> _Tasks to perform_:
[A] The court opinion in U.S. v. Portillo-Reyes, below, is followed by further material. List every attorney the opinion names as appearing for either party.
[B] Extend the court opinion in U.S. v. Portillo-Reyes, which appears below ahead of the material, by writing on from its last sentence.

Text under study Block Start

U.S. v. Portillo-Reyes

Citation529 F.2d 844
Decision Date17 November 1975
Docket NumberD,No. 75--1940,PORTILLO-REYE,75--1940
PartiesUNITED STATES of America, Plaintiff-Appellee, v. Jose Arturoefendant-Appellant.
CourtUnited States Courts of Appeals. United States Court of Appeals (9th Circuit)

James Meyers, Asst. U.S. Atty. (argued), Harry D. Steward, U.S. Atty., William E. Derbonne, Asst. U.S. Atty., on the brief, San Diego, Cal., for plaintiff-appellee.

Michael J. McCabe (argued), of Federal Public Defendants, San Diego, Cal., for defendant-appellant.

OPINION

Before ELY and WRIGHT, Circuit Judges, and EAST, * Senior District judge.

EAST, Senior District Judge:

THE APPEAL

The defendant-appellant Jose Arturo Portillo-Reyes (hereinafter referred to as Reyes) appeals from his judgment of conviction and sentence to custody on four counts of violating 18 U.S.C. § 371 and 8 U.S.C. §§ 1324(a)(1), 1324(a)(2), and 1324(a)(4). We reverse and remand.

THE PROCEEDINGS IN THE DISTRICT COURT

Reyes and a co-defendant Rogelio Reyna-Romero (hereinafter referred to as Romero) were indicted on one count of conspiracy and nine substantive counts of smuggling and unlawfully transporting aliens into the United States in violation of the congressional Acts above.

Text under study Block End
Record set Block Start

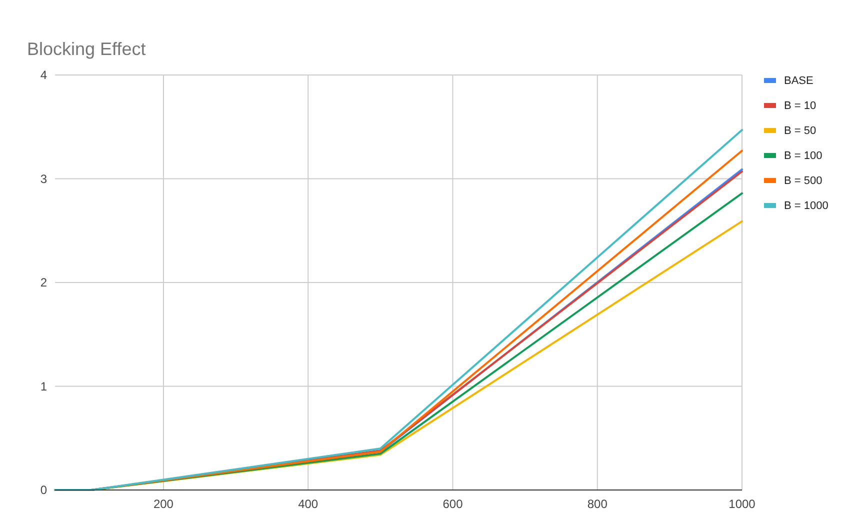 The image size is (858, 530). What do you see at coordinates (806, 206) in the screenshot?
I see `legend-label: B = 1000` at bounding box center [806, 206].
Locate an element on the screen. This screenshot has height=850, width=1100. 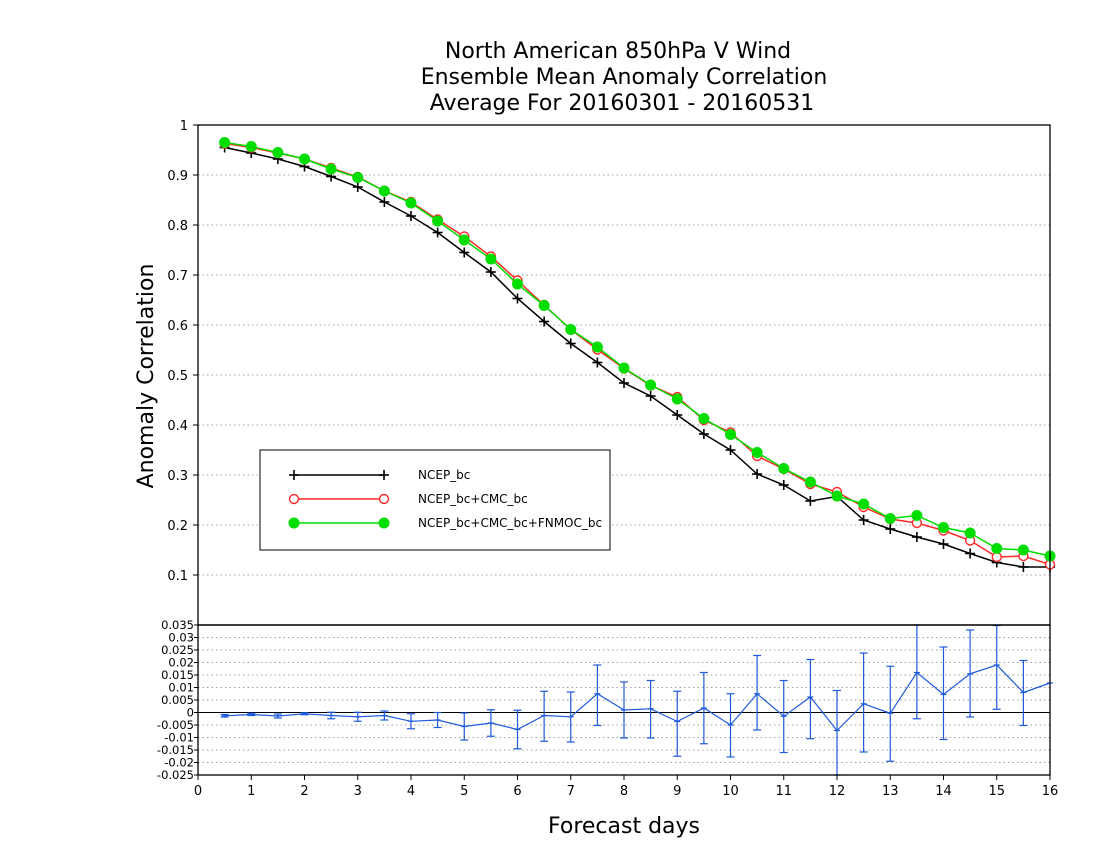
x-tick-label: 0 is located at coordinates (198, 792).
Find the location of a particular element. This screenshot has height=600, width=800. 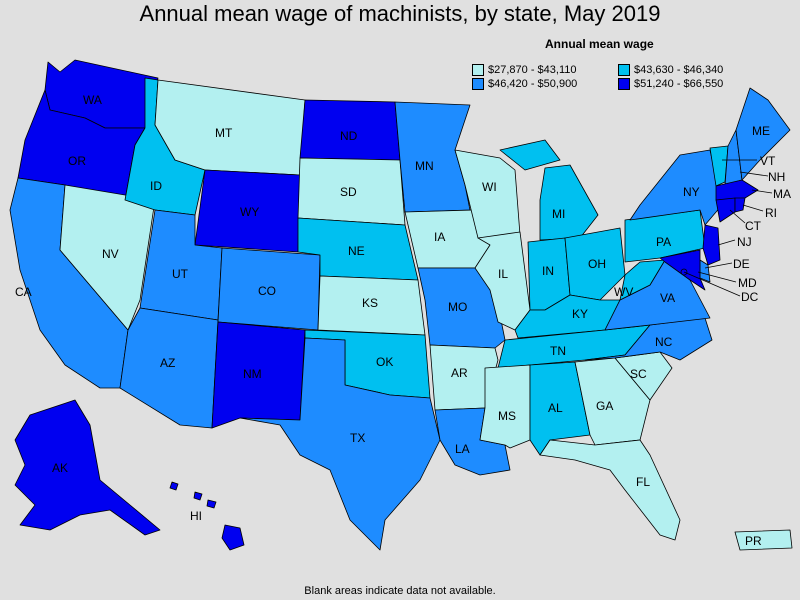

label-pa: PA is located at coordinates (664, 242).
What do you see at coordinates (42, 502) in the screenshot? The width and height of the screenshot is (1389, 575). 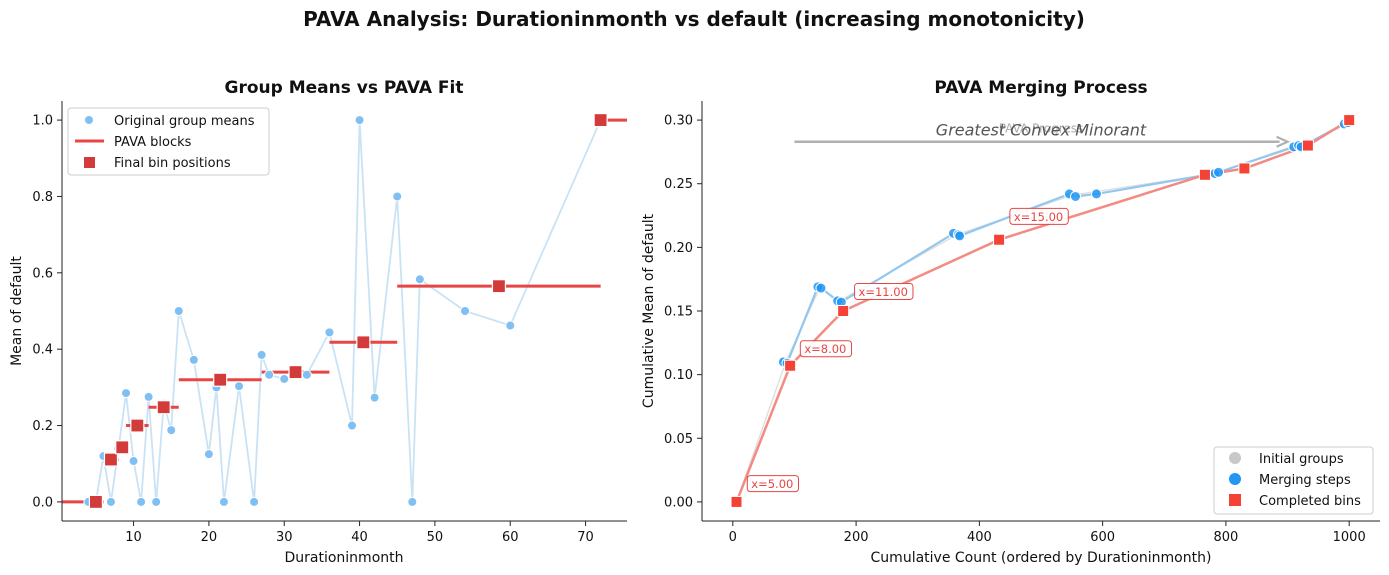 I see `left-y-tick-label: 0.0` at bounding box center [42, 502].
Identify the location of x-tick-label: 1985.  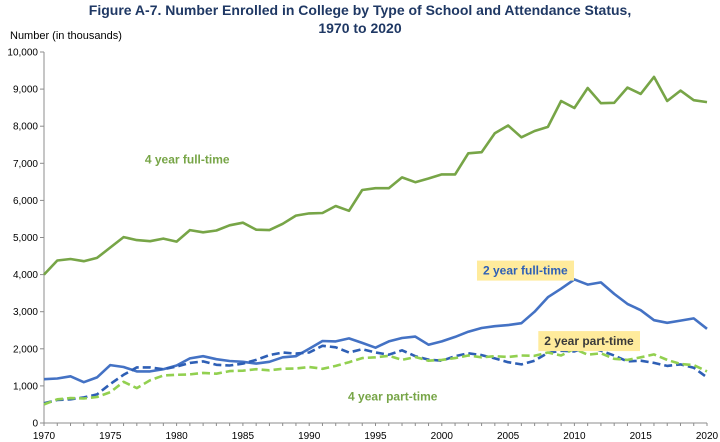
(244, 436).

Record set Block End

> _Task answers_:
[A]
- James Meyers
- Harry D. Steward
- William E. Derbonne
- Michael J. McCabe

[B]
The charges against Romero upon the Government's motion were severed for non-trial disposition.

Prior to trial, Reyes moved for an order suppressing the use as evidence against him of, inter alia:

(a) Any and all testimony that a key found upon the person of Romero following his arrest was a 'fit' to the vehicle occupied by Reyes;

(b) The photographs and passport taken from the vehicle occupied by Reyes; and

(c) Any incriminating statement of Reyes after being advised of his 'Miranda rights' and arrested.

The District Court held an evidentiary hearing and orally denied the motion. The District Court made no findings of fact in support of the minute order denying the motion, except the oral statement that '(Senior Patrol Agent Endler (hereinafter referred to as Endler)) had the key to the car which I think will give plenty of probable cause.'

Reyes was tried to a jury and convicted of the conspiracy count and three counts of illegal transportation of three aliens. Acquittals were entered on the remaining six counts. Reyes was sentenced on:

(a) The conspiracy count to a three year probationary term of suspended sentence on the condition that he be confined in a jail type or treatment institution for a period of 90 days, per 18 U.S.C. § 3651; and

(b) To custody on each of the three substantive counts for a period of 90 days, to run concurrently with each other and the 90 day sentence under Count 1.

FACTS

On February 6, 1975, at about 4:00 a.m., border patrol agent Ted Jordan was patrolling a dirt roadway in Calexico, California. The roadway is bounded on one side by the United States-Mexican border fence and on the other side, approximately 50 feet distant from the fence, by a housing project. The area was notoriously known to the agent for alien and narcotic smuggling.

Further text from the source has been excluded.